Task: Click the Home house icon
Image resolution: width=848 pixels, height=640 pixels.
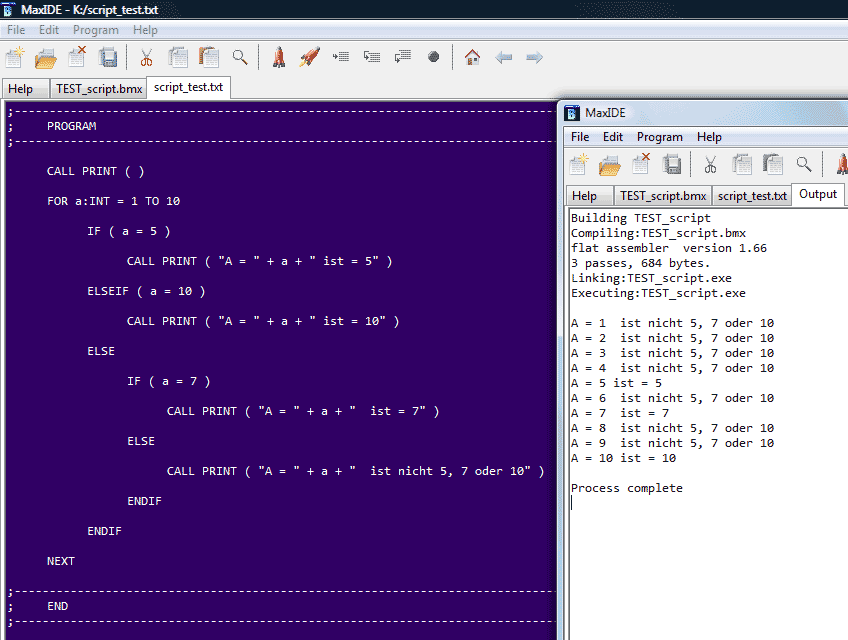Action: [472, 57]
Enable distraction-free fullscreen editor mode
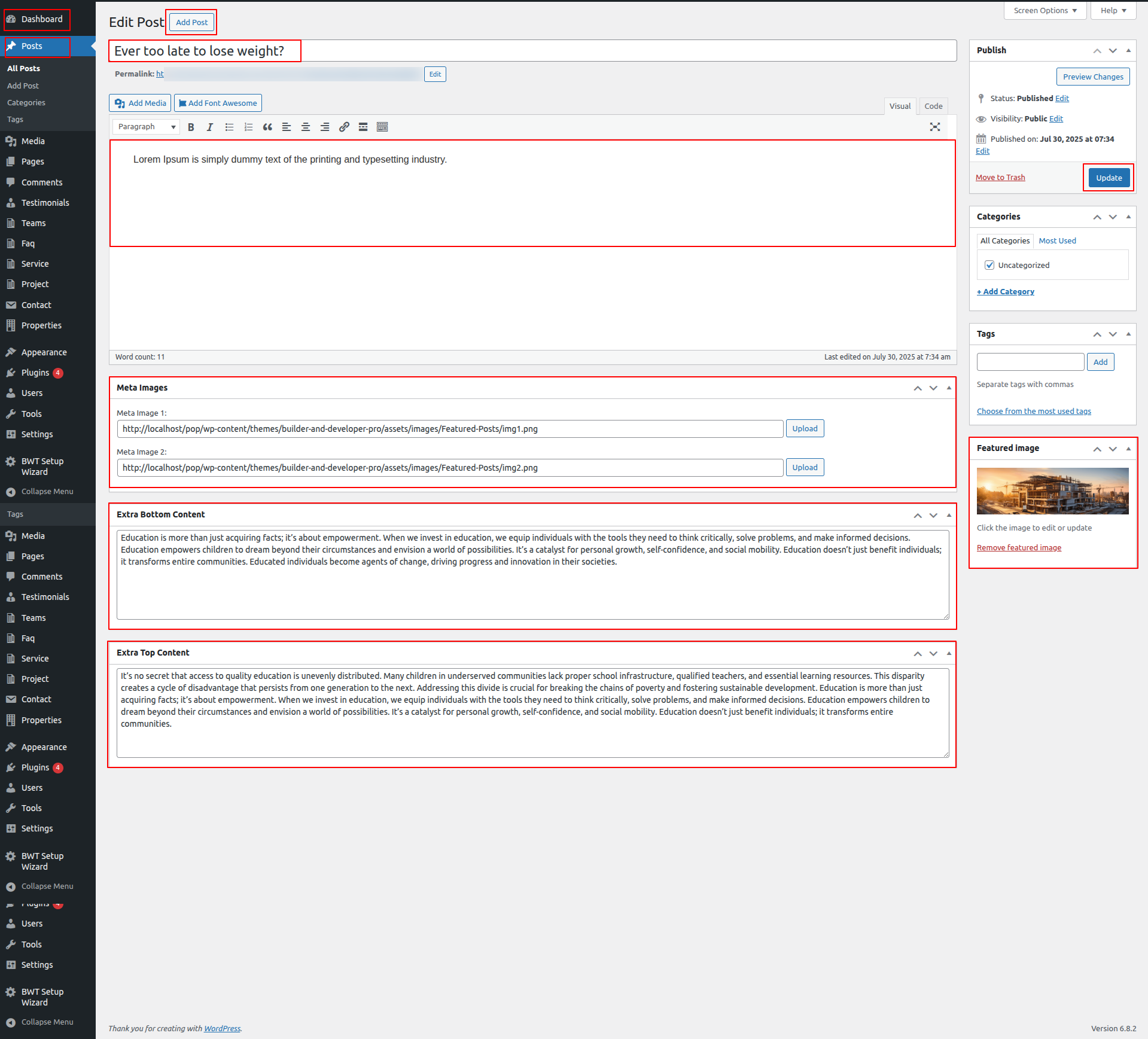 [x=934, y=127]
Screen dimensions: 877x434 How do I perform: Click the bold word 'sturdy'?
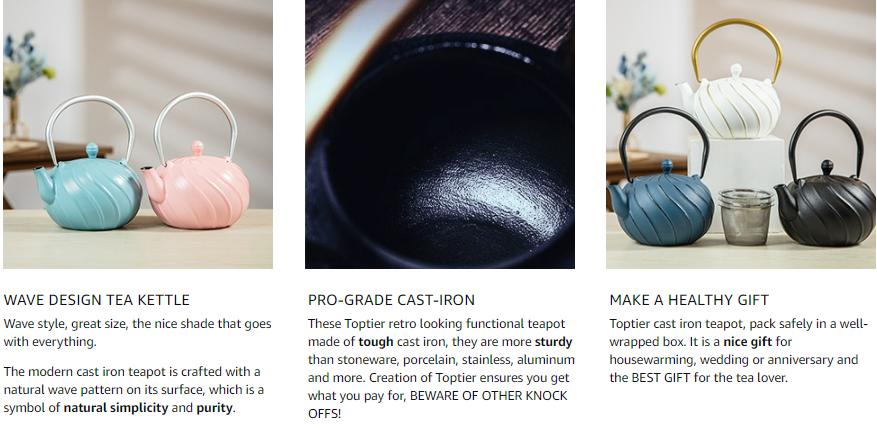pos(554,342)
* * * *
Without the pictures, transcribe exactly the lines above from the one containing "Enable distraction-free fullscreen" through the last.

Enable distraction-free fullscreen editor mode
 [x=934, y=127]
Screen dimensions: 877x434 How do I perform: Click the bold word 'sturdy'?
pos(554,342)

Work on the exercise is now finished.